Natürlich geht auch bei KNX mal was kaputt. Es geht um die Nutzungsdauer der Anlage.

Und ja, der Wert für eine funktionierende KNX Installation ist auf im EFH gegeben, da ist viel standardisiert und man findet relativ schnell eine Firma, die die Anlage übernimmt.

Siehe hier auch in anderen Threads - “was wenn ich nicht mehr bin…”.

Wenn der “Heimwerker” aus welchem Grund auch immer nicht mehr kann. Steht die Familie unter Umständen da und guckt blöd. Wird das Haus/die Wohnung verkauft, Wird bei KNX die Projektdatei übergeben und fertig. Damit kann es nahtlos weitergehen, wenn mal was nicht funktioniert/geändert/erweitert wird. Sehe ich bei ner Shelly/HA Installation so nicht wirklich…

Funk ist schön und gut!
Funktioniert aber auch nicht immer und überall zuverlässig.

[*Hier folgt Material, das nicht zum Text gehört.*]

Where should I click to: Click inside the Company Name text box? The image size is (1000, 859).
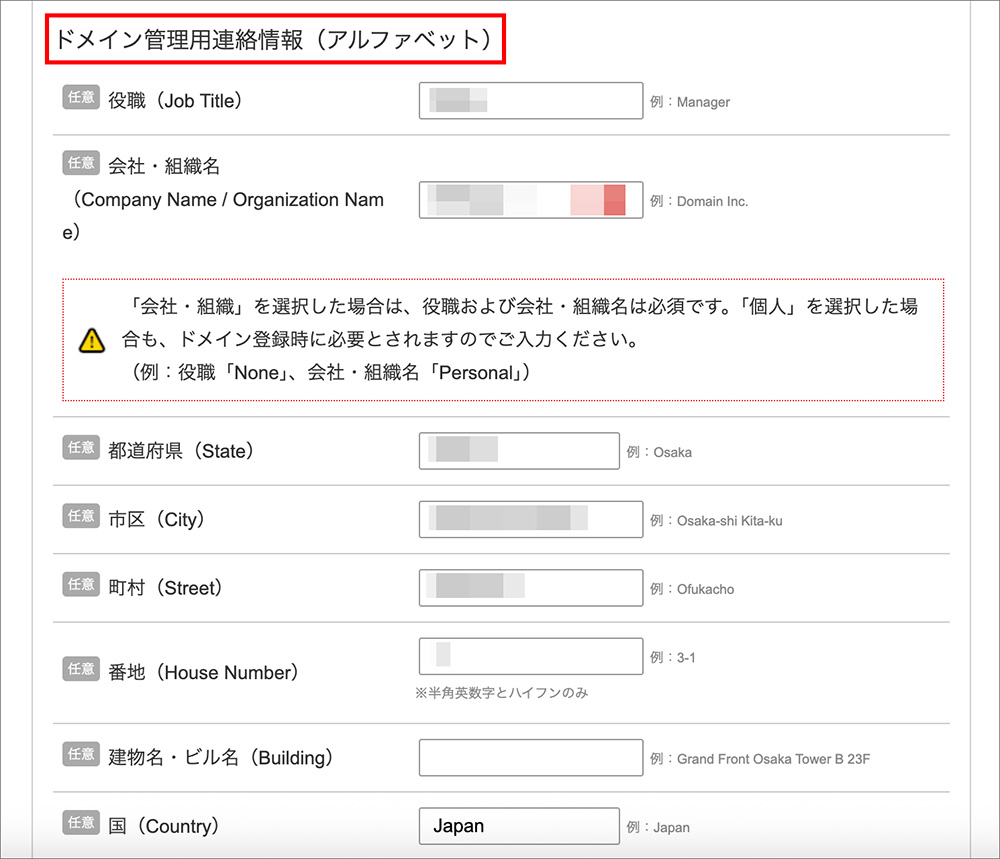click(x=530, y=199)
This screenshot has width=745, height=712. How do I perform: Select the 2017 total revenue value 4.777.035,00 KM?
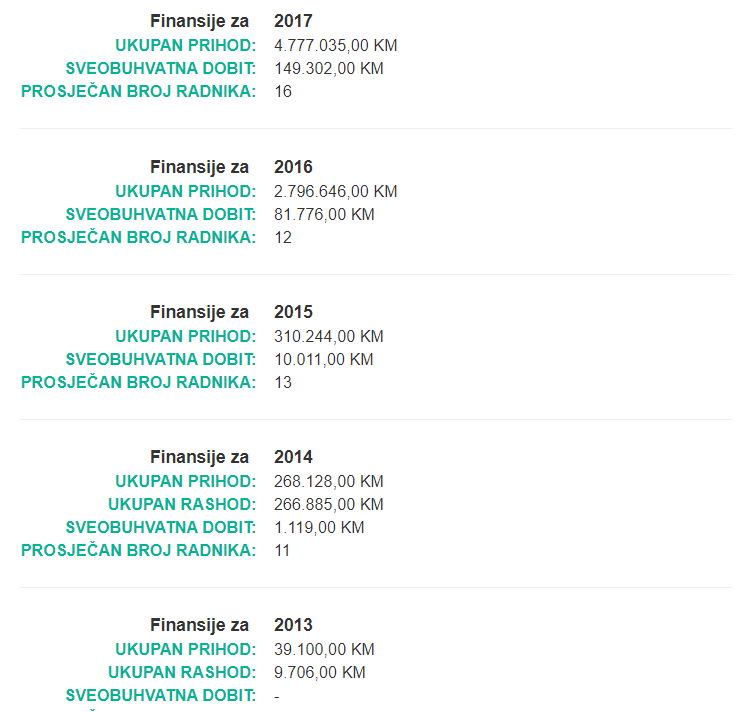tap(335, 45)
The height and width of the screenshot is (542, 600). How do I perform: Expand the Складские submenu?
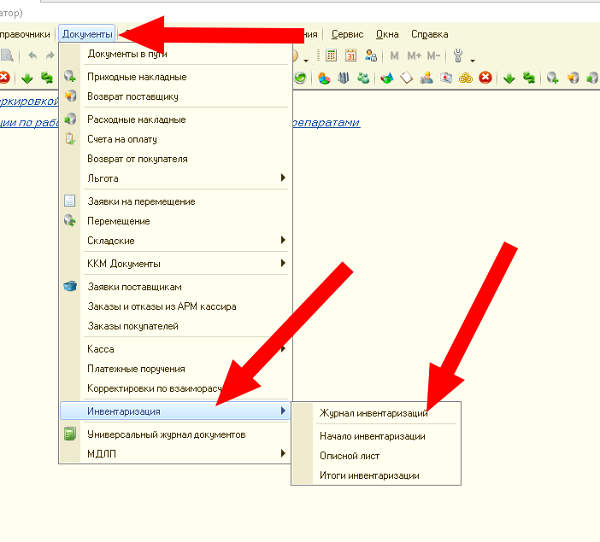(283, 240)
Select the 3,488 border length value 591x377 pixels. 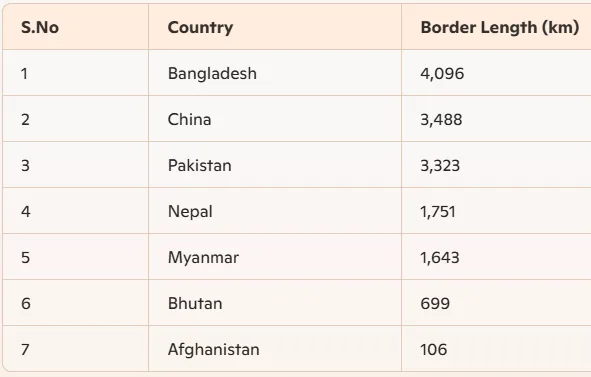[441, 120]
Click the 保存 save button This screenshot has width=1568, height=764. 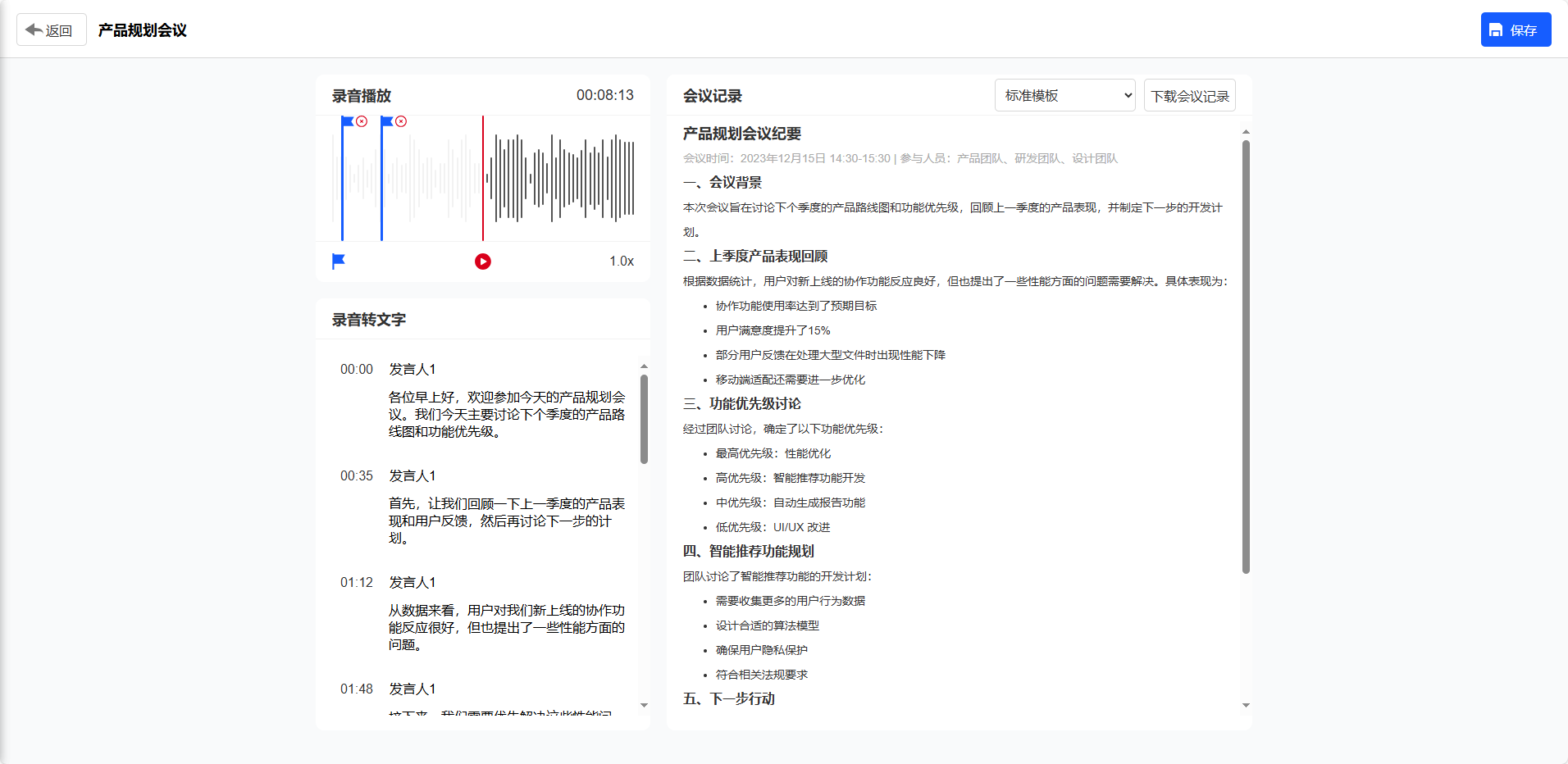tap(1515, 30)
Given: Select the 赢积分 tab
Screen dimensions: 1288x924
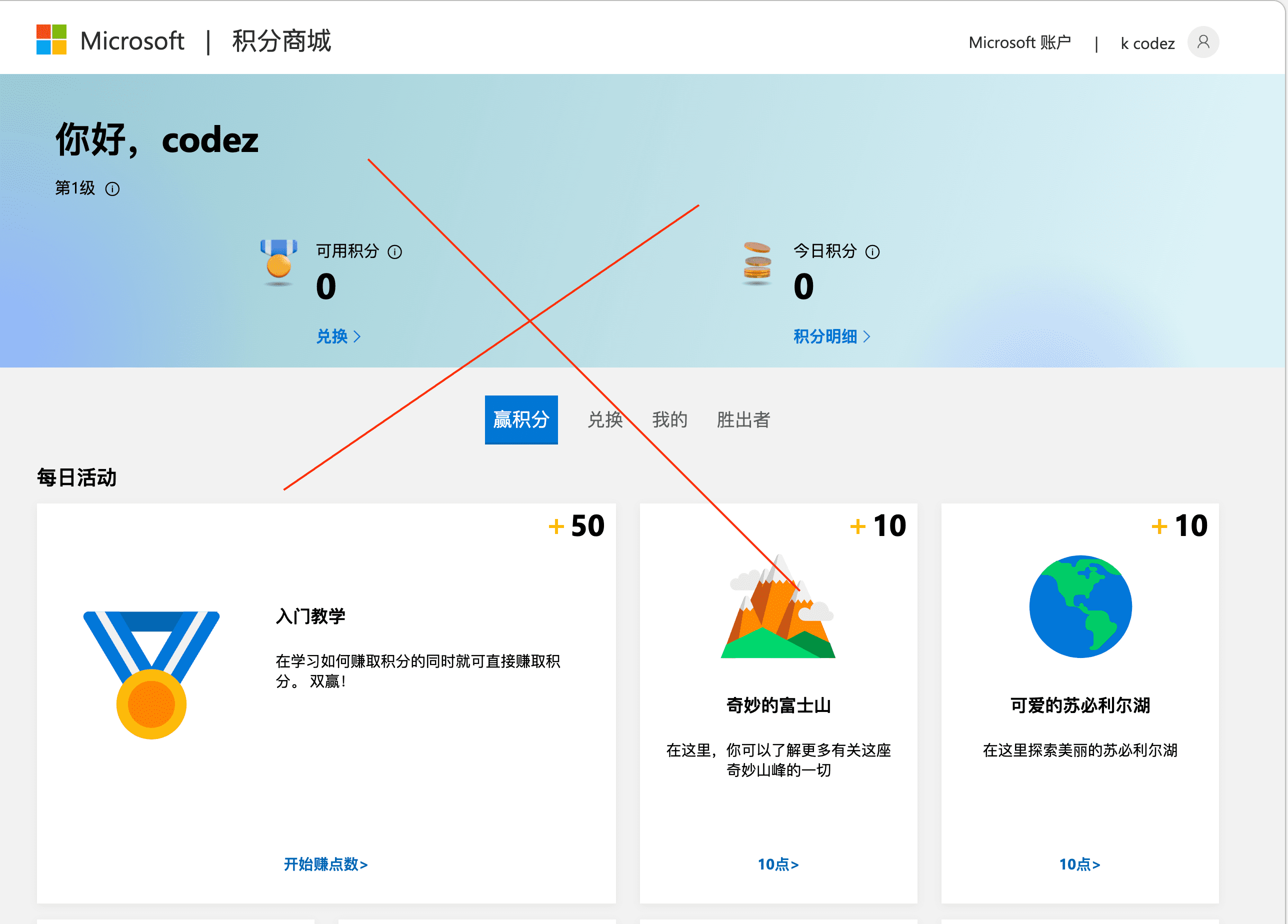Looking at the screenshot, I should tap(521, 420).
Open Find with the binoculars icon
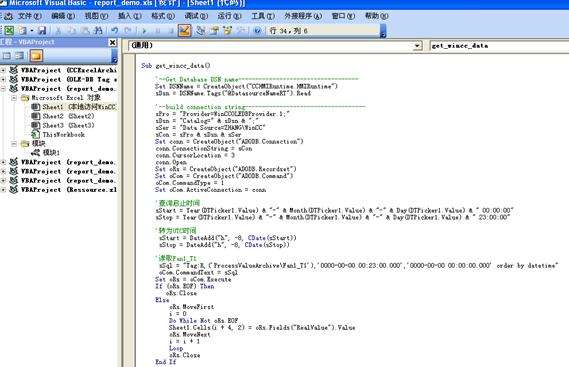 pos(98,30)
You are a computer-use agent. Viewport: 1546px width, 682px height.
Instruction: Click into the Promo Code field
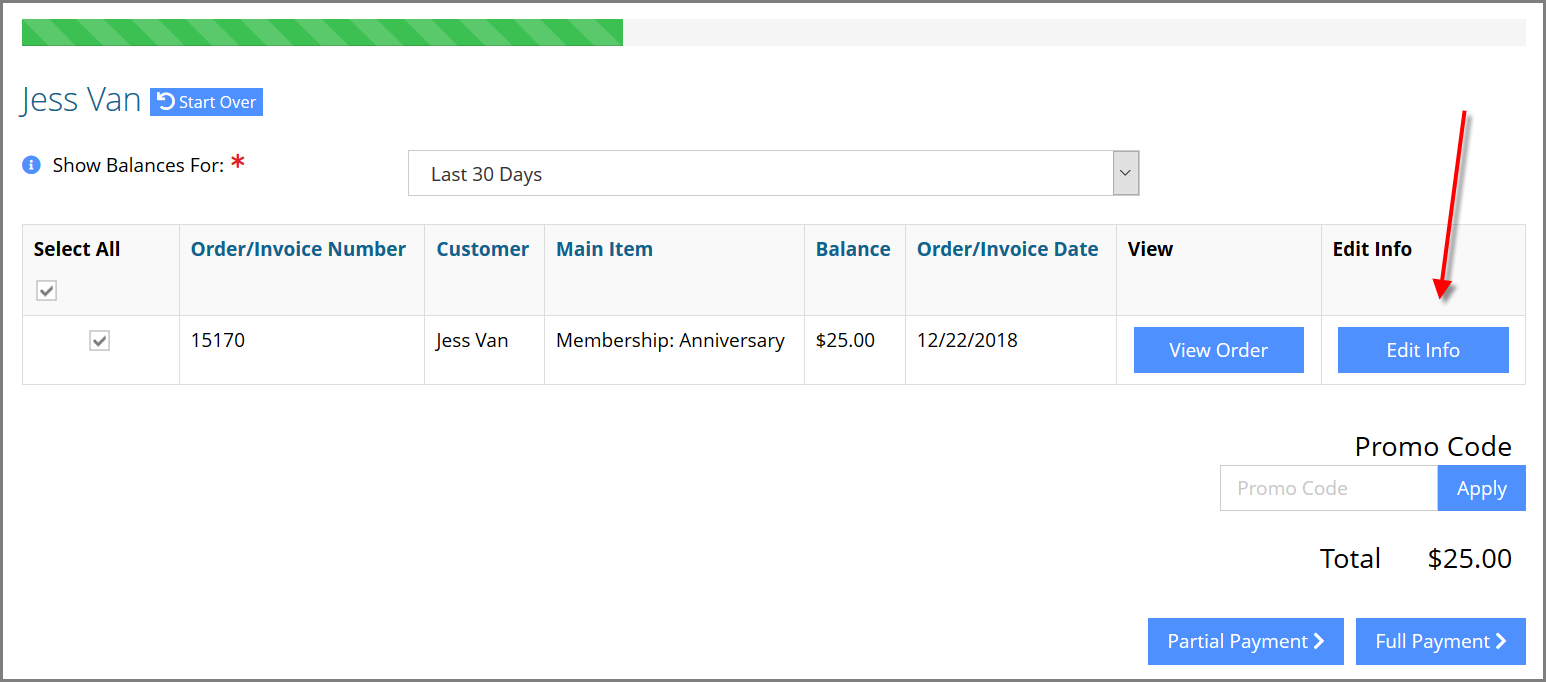1329,488

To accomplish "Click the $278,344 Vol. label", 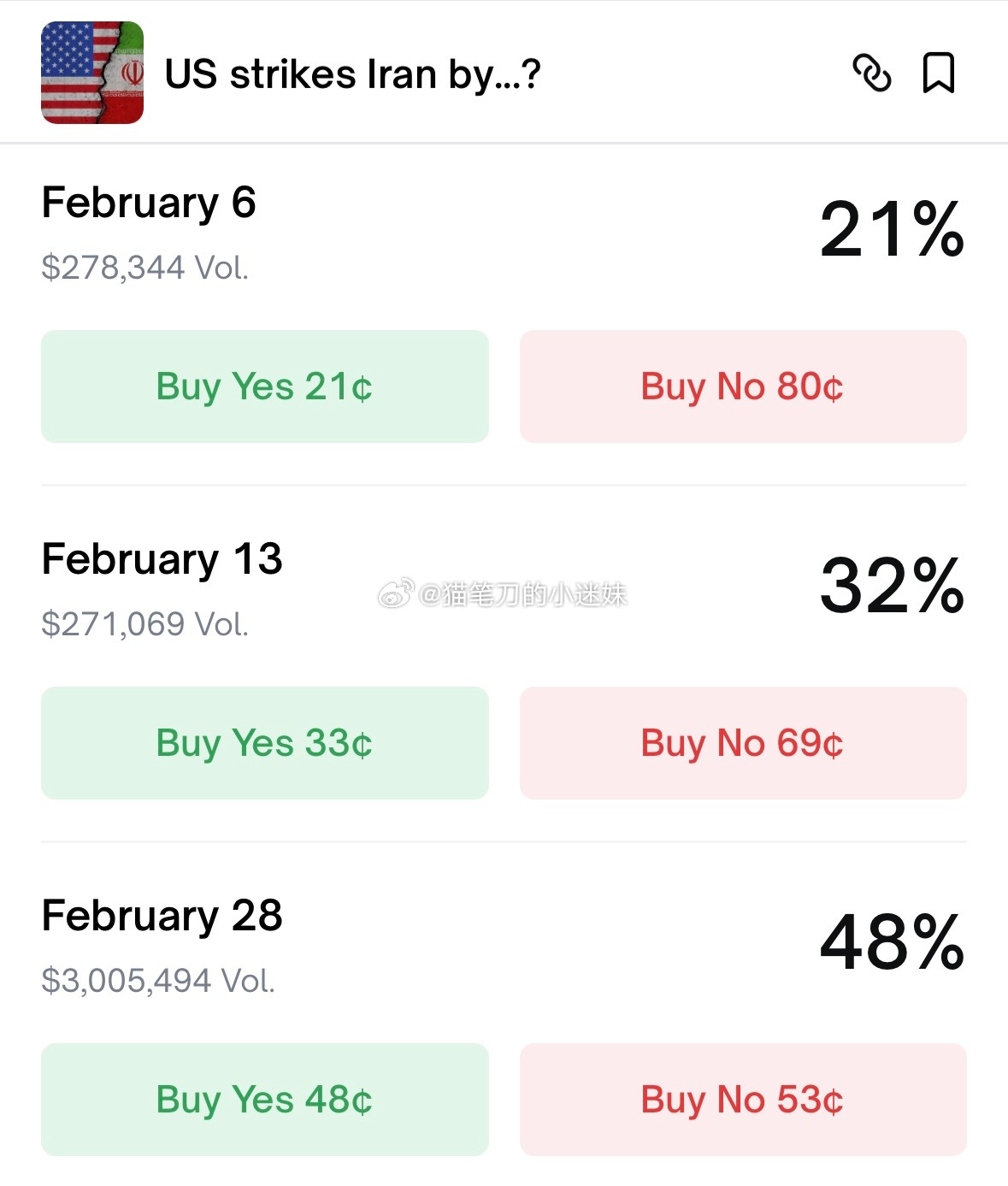I will coord(144,268).
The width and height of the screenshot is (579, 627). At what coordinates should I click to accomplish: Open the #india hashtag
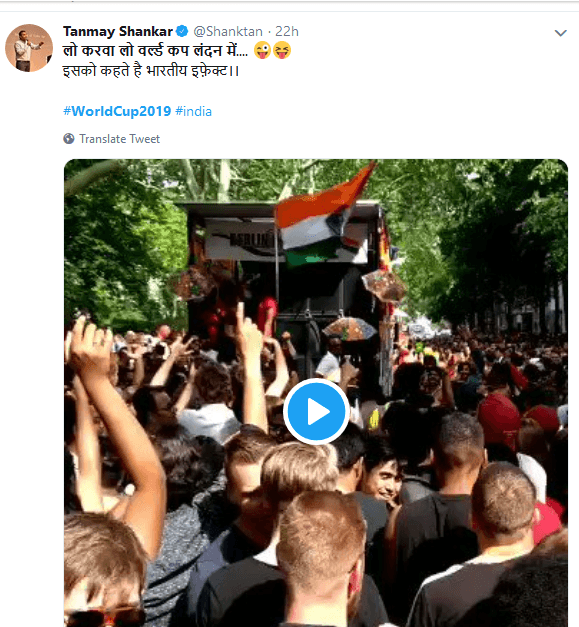[x=194, y=111]
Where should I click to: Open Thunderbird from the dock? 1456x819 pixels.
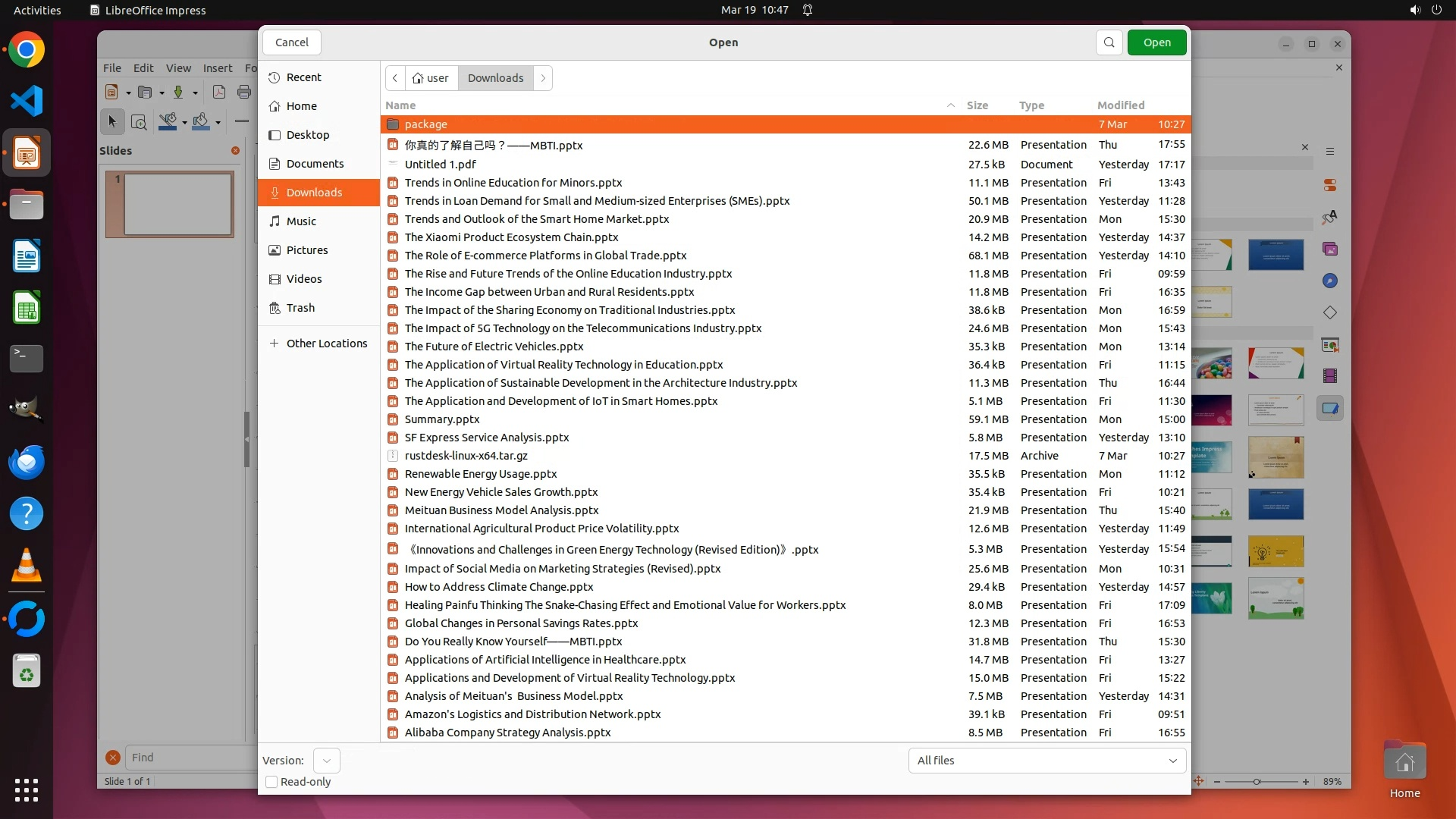click(27, 463)
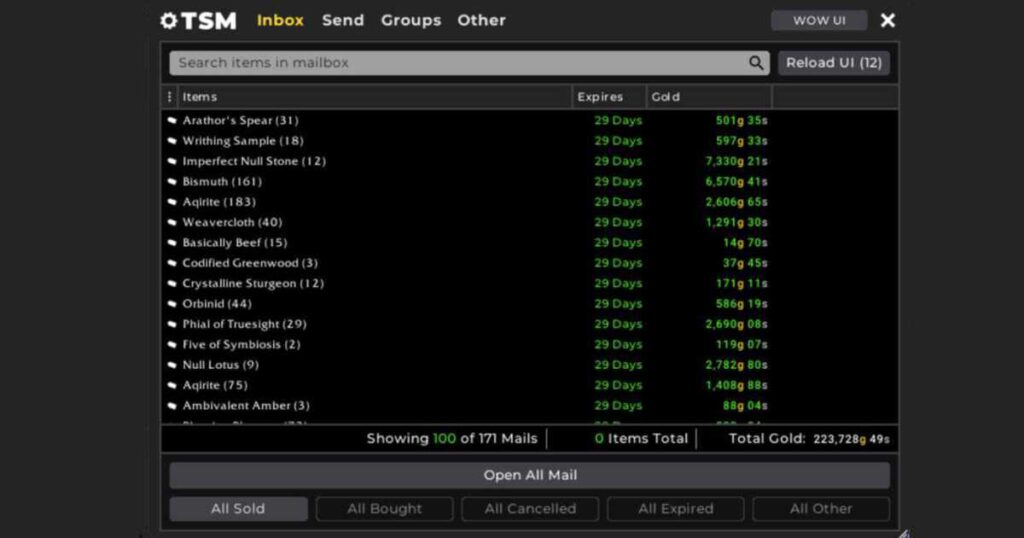
Task: Click the magnifier icon in search bar
Action: pyautogui.click(x=756, y=63)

Selbst im Altbau erlebt, wo sämtliche Funksignale nach wenigen Metern unbrauchbar waren (Hasendraht als Armierung in der Fachwerkwand), als auch im Neubau mit Stahlarmierungen in der Wanne und EG…

Wenns dumm läuft musst du dannnachträglich doch Kabel ziehen, oder lebst mit den Ausfällen.

Im direkten Vergleich muss ich sagen, dass ich aus meiner persönlich Erfahrung eher zu einer fixen Verkabelung tendiere, insbesondere, wenn man bei Null anfängt und eh neue Kabelstränge zieht.

Ich sehe das jetzt auch in der FeWo, bei der ich mich mit Zigbee, Matter, Shelly und … beschäftige.

Danke auch für den Hinweis auf das KNX Forum! Bin da selbst seit 2013 aktiv :wink:

Wieviele zehntausende Euro wärst Du denn bereit für ein Haus mit der von Dir vorgeschlagenen

mehr auszugeben?
Ich (und sicher nicht nur ich) würde dafür keinen Cent mehr bieten, speziell dann nicht, wenn das ganze schon 10-20 Jahre auf dem Buckel hat…
Hast Du schon mal eine Immobilienanzeige gesehen in der eine KNX-Installation als Verkaufsargument aufgeführt war?
Anders gefragt, wertet eine Bank ein Bauvorhaben höherwertig ein und erhöht daraufhin den Kreditrahmen, wenn man KNX installiert? Probier’s mal aus, viel Erfolg…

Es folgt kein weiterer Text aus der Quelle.